2.      Primary Key Constraints: Since the table has a primary key defined, the database performs uniqueness checks during the insert process to ensure that no duplicate key values are inserted. This validation process can add overhead, especially when inserting a large number of rows. The primary key (PK) validation process can potentially increase the overhead with a compressed index, especially if decompression is required during the validation process.  Rationale:  When a row is inserted or modified in a table with a primary key constraint, the database needs to ensure that the new or modified key value does not violate the uniqueness constraint. This involves validating the key against the existing data in the index. If the index is compressed, the database may need to decompress the relevant index blocks to perform the primary key validation. Decompression requires additional CPU and potentially I/O resources, which can contribute to increased overhead.  The overhead associated with decompression and primary key validation can impact the overall performance of insert and update operations, particularly in high-volume scenarios.
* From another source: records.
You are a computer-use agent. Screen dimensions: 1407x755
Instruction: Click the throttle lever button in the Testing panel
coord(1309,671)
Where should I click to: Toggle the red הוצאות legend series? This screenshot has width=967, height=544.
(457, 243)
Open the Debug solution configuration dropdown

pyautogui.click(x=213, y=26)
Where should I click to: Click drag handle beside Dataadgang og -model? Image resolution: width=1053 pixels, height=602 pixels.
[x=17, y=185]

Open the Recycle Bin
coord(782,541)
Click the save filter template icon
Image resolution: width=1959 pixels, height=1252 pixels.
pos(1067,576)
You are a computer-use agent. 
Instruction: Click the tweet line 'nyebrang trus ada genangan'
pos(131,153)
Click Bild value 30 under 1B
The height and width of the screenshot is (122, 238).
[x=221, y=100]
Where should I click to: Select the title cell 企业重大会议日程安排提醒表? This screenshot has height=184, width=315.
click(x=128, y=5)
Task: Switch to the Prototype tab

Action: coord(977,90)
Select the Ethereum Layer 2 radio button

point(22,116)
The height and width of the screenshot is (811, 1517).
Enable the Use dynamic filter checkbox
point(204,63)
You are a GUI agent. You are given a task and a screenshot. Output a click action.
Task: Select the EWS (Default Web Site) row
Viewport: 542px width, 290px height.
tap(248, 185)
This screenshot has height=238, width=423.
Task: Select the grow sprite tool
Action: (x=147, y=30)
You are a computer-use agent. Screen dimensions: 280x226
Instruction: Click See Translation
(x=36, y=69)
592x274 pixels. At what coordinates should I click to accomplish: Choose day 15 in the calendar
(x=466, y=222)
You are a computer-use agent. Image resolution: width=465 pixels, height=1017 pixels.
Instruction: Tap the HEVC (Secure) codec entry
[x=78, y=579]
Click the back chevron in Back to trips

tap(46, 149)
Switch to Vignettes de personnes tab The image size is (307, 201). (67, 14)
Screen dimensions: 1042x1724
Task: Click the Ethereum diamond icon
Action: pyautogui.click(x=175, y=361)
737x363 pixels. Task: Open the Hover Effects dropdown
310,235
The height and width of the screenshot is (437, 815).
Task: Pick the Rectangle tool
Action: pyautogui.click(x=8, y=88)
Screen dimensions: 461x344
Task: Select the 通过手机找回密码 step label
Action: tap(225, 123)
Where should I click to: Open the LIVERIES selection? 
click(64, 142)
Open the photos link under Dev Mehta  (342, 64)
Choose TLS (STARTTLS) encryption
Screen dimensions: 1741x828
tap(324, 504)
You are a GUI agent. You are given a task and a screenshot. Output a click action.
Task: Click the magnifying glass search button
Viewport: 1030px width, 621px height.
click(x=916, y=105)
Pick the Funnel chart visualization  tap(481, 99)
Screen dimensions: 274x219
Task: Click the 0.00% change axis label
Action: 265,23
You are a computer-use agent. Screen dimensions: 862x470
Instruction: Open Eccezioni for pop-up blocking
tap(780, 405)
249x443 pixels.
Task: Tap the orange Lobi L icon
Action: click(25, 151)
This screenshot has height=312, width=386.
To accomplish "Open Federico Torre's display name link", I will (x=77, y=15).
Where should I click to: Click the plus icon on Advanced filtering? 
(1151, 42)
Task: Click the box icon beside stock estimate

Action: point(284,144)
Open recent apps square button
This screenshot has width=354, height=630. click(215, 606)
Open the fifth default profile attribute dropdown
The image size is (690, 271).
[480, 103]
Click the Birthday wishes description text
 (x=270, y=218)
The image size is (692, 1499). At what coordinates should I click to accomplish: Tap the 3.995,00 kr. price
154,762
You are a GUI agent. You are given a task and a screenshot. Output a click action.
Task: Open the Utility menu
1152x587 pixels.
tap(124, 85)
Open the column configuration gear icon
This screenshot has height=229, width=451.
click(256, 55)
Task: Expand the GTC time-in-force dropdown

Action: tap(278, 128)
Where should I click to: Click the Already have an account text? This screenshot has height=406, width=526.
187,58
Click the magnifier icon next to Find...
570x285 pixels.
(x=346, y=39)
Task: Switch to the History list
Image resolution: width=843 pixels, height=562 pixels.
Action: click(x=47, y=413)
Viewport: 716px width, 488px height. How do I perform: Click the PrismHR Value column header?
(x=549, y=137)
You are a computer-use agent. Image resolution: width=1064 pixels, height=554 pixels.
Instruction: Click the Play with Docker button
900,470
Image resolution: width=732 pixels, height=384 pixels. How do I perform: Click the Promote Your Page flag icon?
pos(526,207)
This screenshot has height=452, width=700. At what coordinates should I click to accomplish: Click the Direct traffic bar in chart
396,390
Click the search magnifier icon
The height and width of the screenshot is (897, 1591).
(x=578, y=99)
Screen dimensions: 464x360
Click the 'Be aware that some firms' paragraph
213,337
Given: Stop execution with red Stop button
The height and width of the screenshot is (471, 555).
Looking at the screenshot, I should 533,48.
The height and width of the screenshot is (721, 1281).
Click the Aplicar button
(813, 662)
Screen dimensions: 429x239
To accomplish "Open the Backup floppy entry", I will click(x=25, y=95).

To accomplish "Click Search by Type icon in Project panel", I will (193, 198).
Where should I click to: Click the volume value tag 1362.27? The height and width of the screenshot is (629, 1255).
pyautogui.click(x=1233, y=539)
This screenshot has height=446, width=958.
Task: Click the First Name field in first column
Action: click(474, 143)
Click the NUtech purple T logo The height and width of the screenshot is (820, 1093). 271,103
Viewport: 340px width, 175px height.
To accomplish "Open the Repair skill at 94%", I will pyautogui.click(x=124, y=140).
The additional CPU and I/O usage required for decompression can slow down the validation process and potentially affect the insert rate.  It's worth noting that the performance is worse the number of rows being inserted is high (thus increased size of the compressed index). 

a.      Possible Solution 1: It may be of value to test adjusting the compression settings or not compress the index to optimize the primary key validation process, thus mitigating the overhead caused by the compressed index and PK validation.  N.B. If you are interested in improving the compression ratio, there is some indication in the Oracle doc’s that ordering the inserts can also improve the compression ratio.

b.      Possible Solution 2: Consider if you can make the index partition unusable during the merge, then rebuild it after the merge.  Rationale: this would eliminate the index lookup in the PK validation.



 

3.      Partitioning: While the size of the partitioned table itself does not directly impact insert performance, it can indirectly affect performance through factors such as data redistribution, partition maintenance, index maintenance, and disk I/O considerations. I did not see any anomalies in the metrics that were directly related to size.  Having said that, partition-based inserts can sometimes be slower in a table with a large number of partitions, such as in this case of nearly 10,000 partitions. This is because each partition is managed as a separate segment in the database, and the overhead of managing a large number of partitions can impact the performance of insert operations. 

a.      Metadata Operations:  The database will need to perform metadata operations such as maintaining partition statistics and managing space allocation; with a large number of partitions, these metadata operations can become more time-consuming and impact the overall insert performance.

b.      Index Maintenance: For tables with indexes, the database needs to update the index entries for each inserted row. With a large number of partitions, the index maintenance overhead can increase, affecting the overall insert performance.

c.      Locking and Serialization: In general, the database needs to coordinate concurrent inserts into multiple partitions. This can result in locking and serialization overhead, especially if multiple sessions are concurrently inserting into different partitions. As the number of partitions increases, contention for resources can slow down the insert operations. 

                                                    i.     N.B. In this case there were some concurrency related metrics flagged up in the anomaly detection, but it was difficult to say if these came from other processes in the workload.  The wait events for the sessions doing the merges did not indicate any concurrency class wait events.

d.      List Partitioning: In general, list partitioning can have an impact on insert performance, particularly if the partitioning scheme is not efficiently aligned with the insert patterns. If the data being inserted does not align well with the partition boundaries, it can result in suboptimal performance due to the need for data redistribution across partitions. It is worth evaluating if the partitioning strategy is suitable for the insert workload. 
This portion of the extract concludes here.